Working data
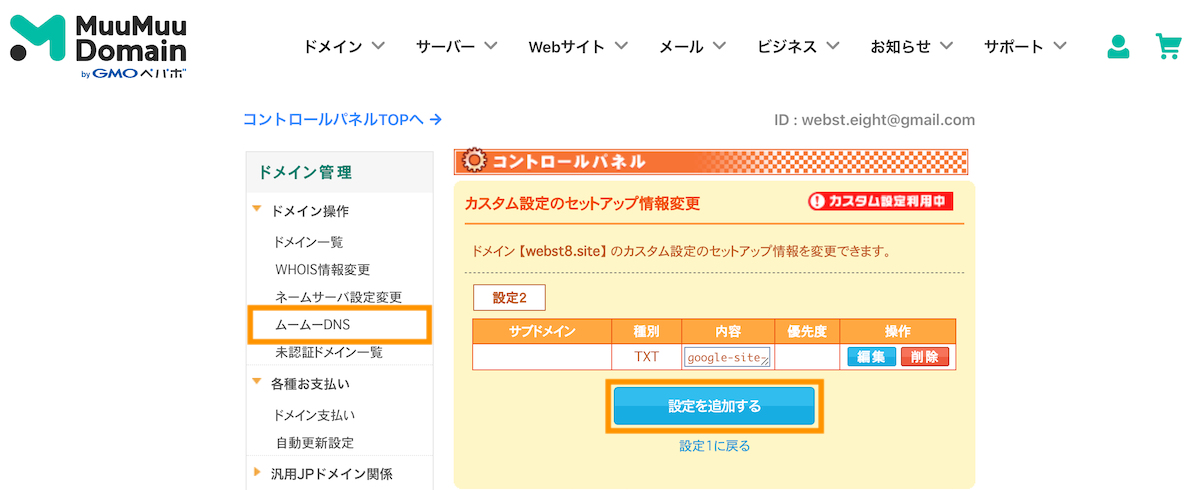
Task: Open the メール menu
Action: (x=692, y=46)
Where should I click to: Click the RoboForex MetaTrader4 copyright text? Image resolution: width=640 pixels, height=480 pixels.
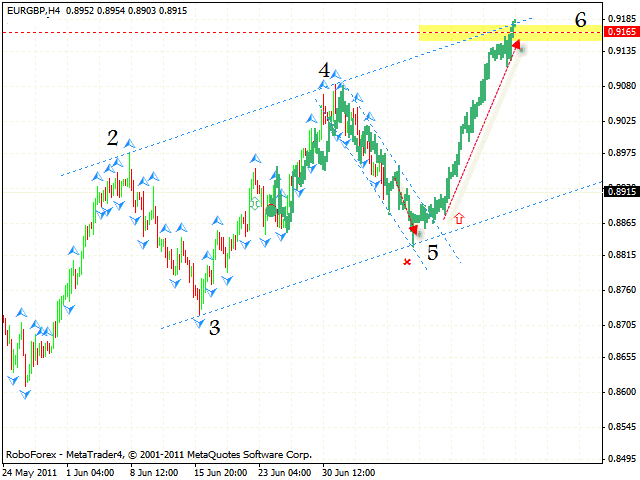pyautogui.click(x=158, y=453)
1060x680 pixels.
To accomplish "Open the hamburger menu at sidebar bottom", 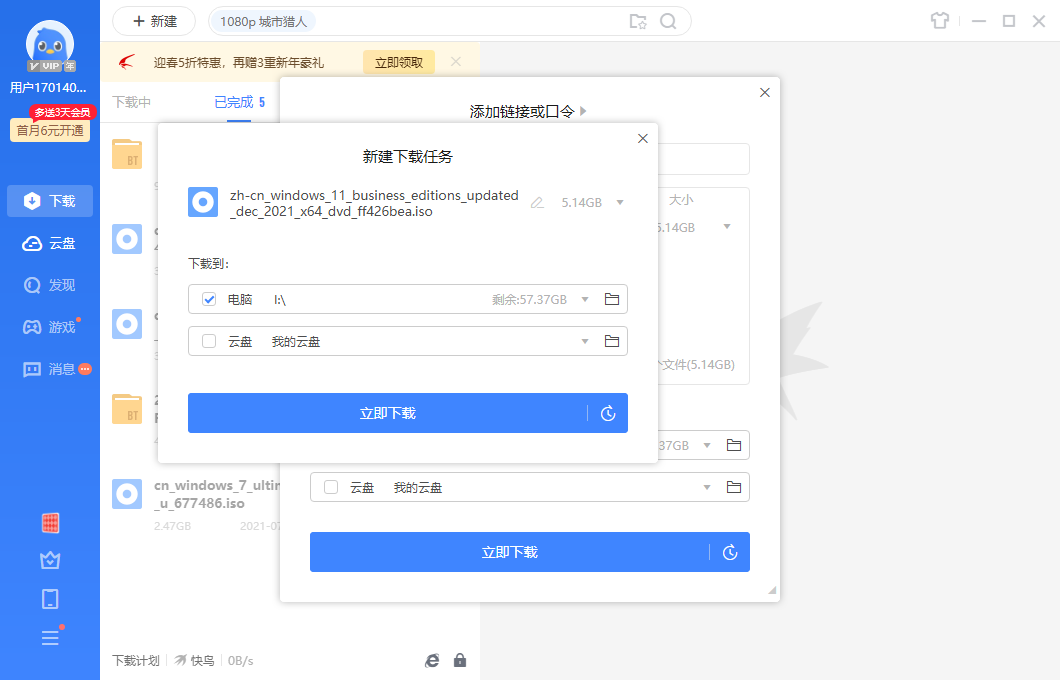I will (49, 637).
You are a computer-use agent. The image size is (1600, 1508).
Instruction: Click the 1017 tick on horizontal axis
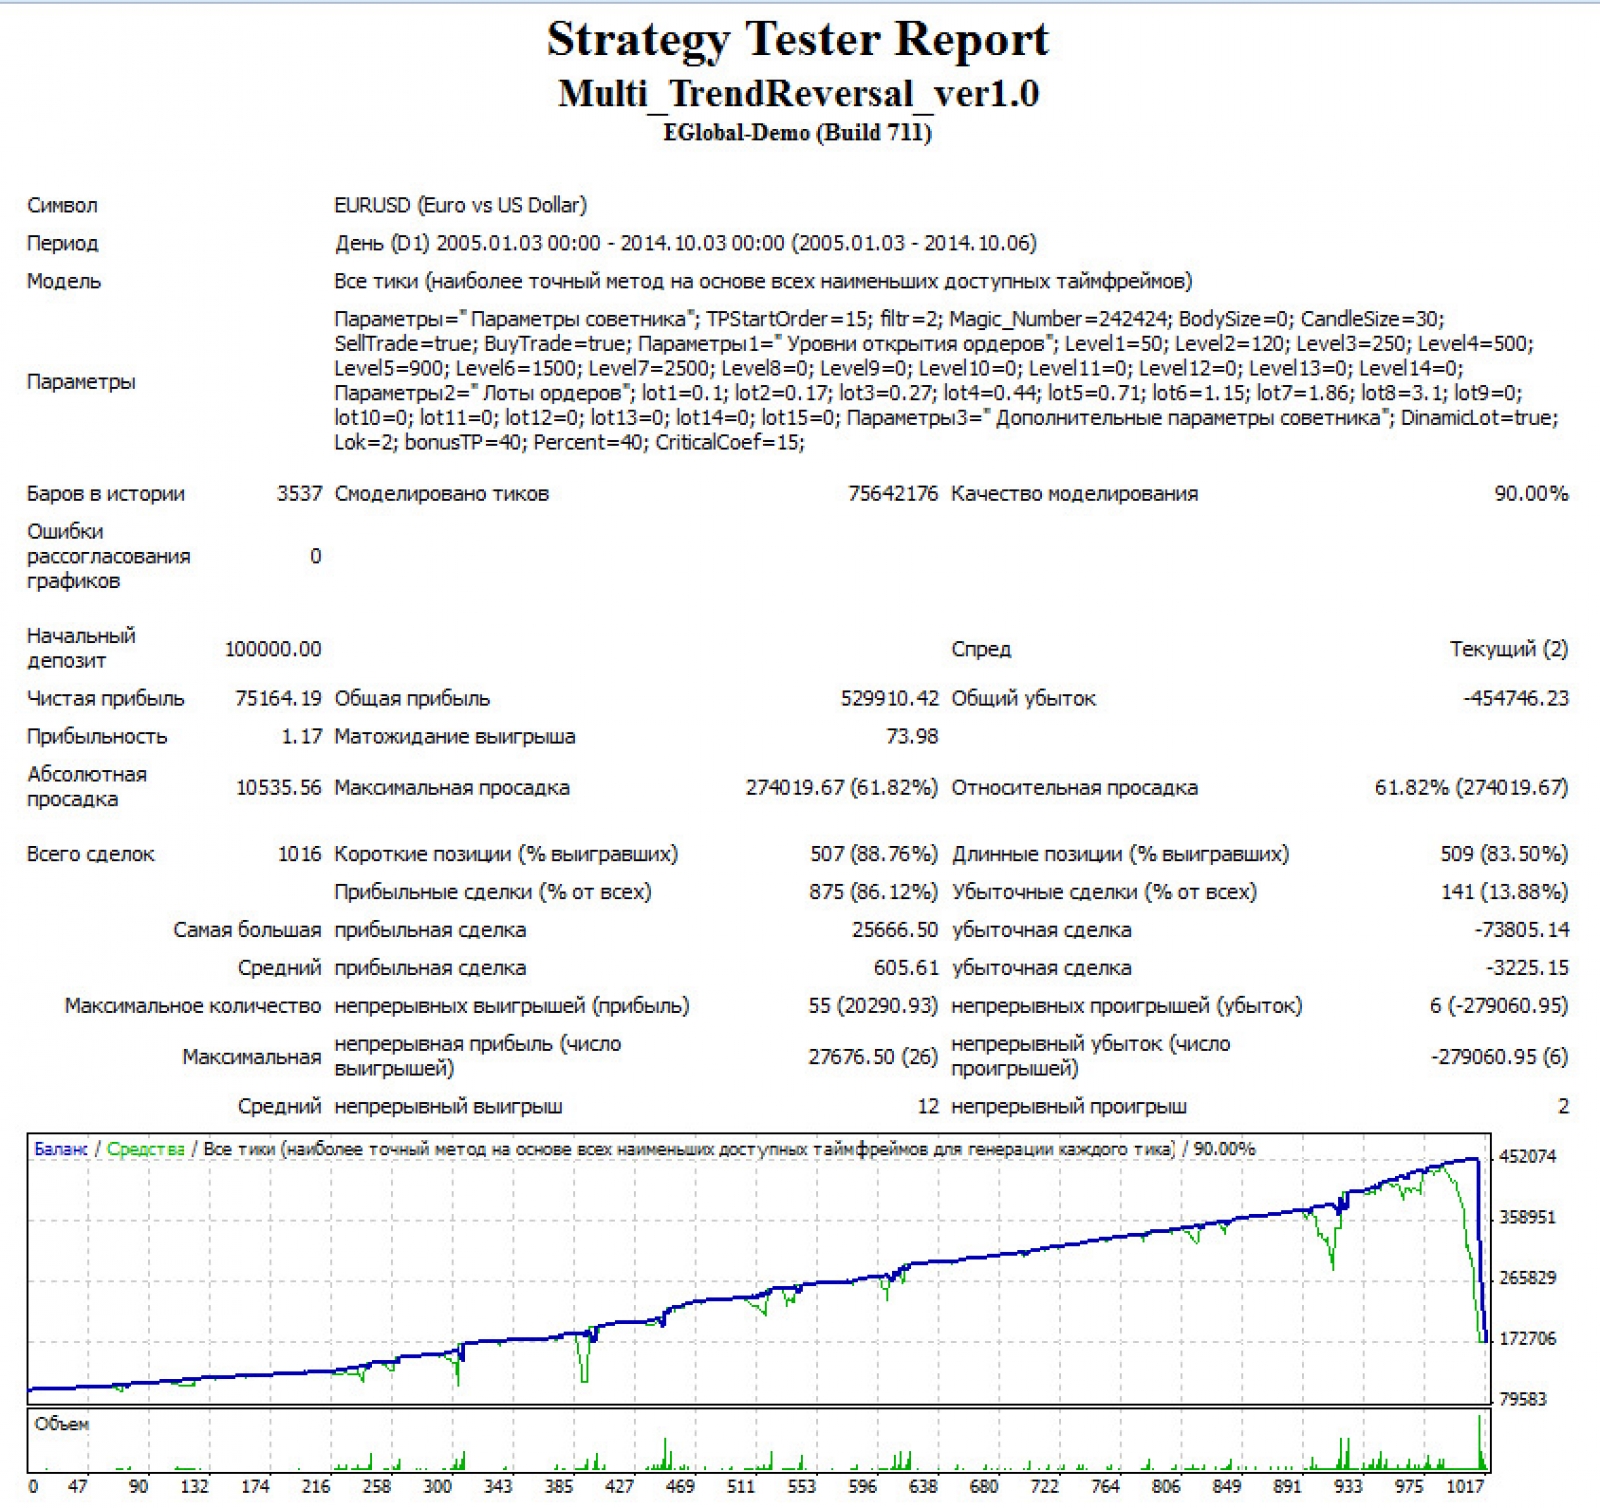(1464, 1487)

What the task asks
Give again, word for word, the lines above from the one with "You are a computer-use" through the final line of the data, both ends included. Do not copy any picture.

Result of the task
You are a computer-use agent. The image size is (1600, 1508).
Instruction: Click the 1017 tick on horizontal axis
(1464, 1487)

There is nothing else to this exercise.